No basta con el gesto simbólico si no hay una acción de responsabilidad. Necesitamos dirigentes valientes, sí. Pero también ciudadanos coherentes. Personas que entiendan que la paz no es una pancarta: es una responsabilidad compartida. Sin seguridad no hay paz.
Y sin responsabilidad, tampoco. Pero aquí es donde el argumento vuelve a tensionarse.
Porque no se puede exigir firmeza en lo global y practicar la indiferencia en lo cercano. No se puede reclamar protección frente a amenazas externas y, al mismo tiempo, desentenderse del menor vulnerable que tienes delante. No se puede hablar de dignidad humana en conflictos internacionales y negarla en la puerta de casa. La coherencia no es selectiva.
En el Evangelio no hay demasiadas zonas grises en esto. No hay matices estratégicos ni marcos narrativos. Hay una línea bastante clara: estuve fuera y me acogiste. Estuve desprotegido y me cuidaste. No dice: estuve fuera y analizaste el impacto. No dice: estuve desprotegido y lo debatimos. Dice: me acogiste.
Y esto es incómodo. Mucho. Porque obliga a mirar de frente ciertas posturas que hoy se defienden con absoluta normalidad desde posiciones que, al mismo tiempo, se reivindican como defensoras de la tradición cristiana. No es una crítica ideológica. Es una pregunta moral. ¿De verdad todo encaja?
¿Encaja la dureza del discurso hacia quien llega con el mandato de acoger?, ¿encaja el recorte en protección a menores con la idea de cuidar al más vulnerable?, ¿encaja la construcción del miedo con el mensaje de paz?
Porque la paz no se construye desde el rechazo. La paz no se construye desde la exclusión. La paz no se construye desde el miedo. Pero tampoco desde la ingenuidad. La paz se construye desde la responsabilidad hacia el otro. Desde la protección. Desde la capacidad de tomar decisiones difíciles cuando es necesario.Y eso tiene consecuencias.

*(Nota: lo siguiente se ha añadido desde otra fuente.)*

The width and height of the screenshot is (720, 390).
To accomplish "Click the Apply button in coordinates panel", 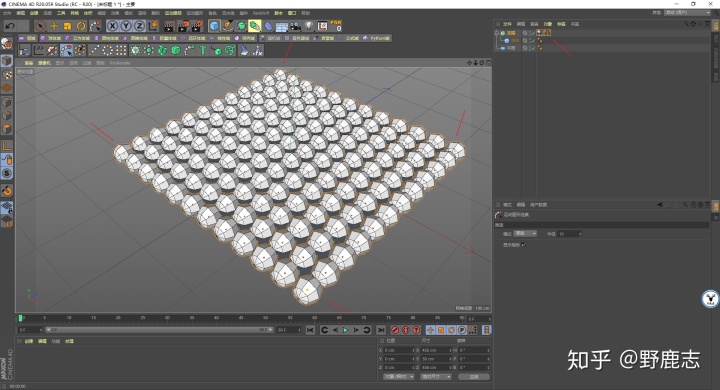I will click(474, 377).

Quizá por eso es más fácil quedarse en la superficie. En la tradición, en la estética, en la procesión. En lo visible. En lo que no compromete. Pero la fe, cuando es de verdad, no es cómoda.
La fe te obliga a posicionarte cuando nadie te mira. Te obliga a actuar cuando no te aplauden. Te obliga a elegir entre lo que te beneficia y lo que es correcto. No se trata de señalar a nadie. Se trata de hacerse una pregunta sencilla, casi incómoda, justo en estos días en los que tanto se habla de fe: Si hoy tuvieras delante a aquel al que temes, al que rechazas o al que consideras ajeno… ¿lo reconocerías como prójimo?
Porque quizá la cuestión no es a quién votas. Ni siquiera lo que dices creer. La cuestión es si lo que haces se parece, siquiera un poco, a aquello que dices seguir.
«La paz sea con vosotros», pero que no se quede en la frase.